** Selected text **
Research Software Engineering

A Guide to the Open Source Ecosystem

Author

Matthias Bannert

Published

September 16, 2024

Preface

Note: This book is published by Chapman & Hall/CRC. The online version of this book is free to read here (thanks to Chapman & Hall/CRC), and licensed under the Creative Commons Attribution-NonCommercial-ShareAlike 4.0 International License. If you have any feedback, please feel free to file an issue on GitHub. Thank you!

One of the things that Baidu did well early on was to create an internal platform for deep learning. What that did was enable engineers all across the company, including people who were not AI researchers, to leverage deep learning in all sorts of creative ways - applications that an AI researcher like me never would have thought of. – Andrew Ng

The vast majority of data has been created within the last decade. In turn, many fields of research are confronted with an unprecedented wealth of data. The sheer amount of information and the complexity of modern datasets continue to point a kind of researcher to programming approaches that had not considered programming to process data so far. Research Software Engineering aims at two things: First, to give a big picture overview and starting point to reach what the open source software community calls a “software carpentry” level. Second, to give an understanding of the opportunities of automation and reproducibility, as well as the effort to maintain the required environment. This book argues a solid programming skill level and self-operation is totally in reach for most researchers. And most importantly, investing is worth the effort: being able to code leverages field-specific expertise and fosters interdisciplinary collaboration as source code continues to become an important communication channel.

Records drawn from a dataset
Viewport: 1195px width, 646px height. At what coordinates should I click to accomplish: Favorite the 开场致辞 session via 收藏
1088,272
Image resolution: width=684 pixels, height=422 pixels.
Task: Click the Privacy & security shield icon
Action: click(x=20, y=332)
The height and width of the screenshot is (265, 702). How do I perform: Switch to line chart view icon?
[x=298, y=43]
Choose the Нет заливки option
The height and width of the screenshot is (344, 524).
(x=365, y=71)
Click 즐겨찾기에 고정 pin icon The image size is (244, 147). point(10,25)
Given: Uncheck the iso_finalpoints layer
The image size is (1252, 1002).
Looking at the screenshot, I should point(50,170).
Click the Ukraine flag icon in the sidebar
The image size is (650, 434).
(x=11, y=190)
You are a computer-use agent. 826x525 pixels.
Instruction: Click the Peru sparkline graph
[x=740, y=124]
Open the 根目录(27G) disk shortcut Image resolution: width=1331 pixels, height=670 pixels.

** Prompt A **
According to the Research Software Engineering page, under which license is the online version of the book released?
** Prompt B **
Revise the Research Software Engineering page starting at "Matthias Bannert" and ending at "GitHub. Thank you!", putting "GitLab" in place of "GitHub".

** Expected output A **
The Creative Commons Attribution-NonCommercial-ShareAlike 4.0 International License.

** Expected output B **
Matthias Bannert

Published

September 16, 2024

Preface

Note: This book is published by Chapman & Hall/CRC. The online version of this book is free to read here (thanks to Chapman & Hall/CRC), and licensed under the Creative Commons Attribution-NonCommercial-ShareAlike 4.0 International License. If you have any feedback, please feel free to file an issue on GitLab. Thank you!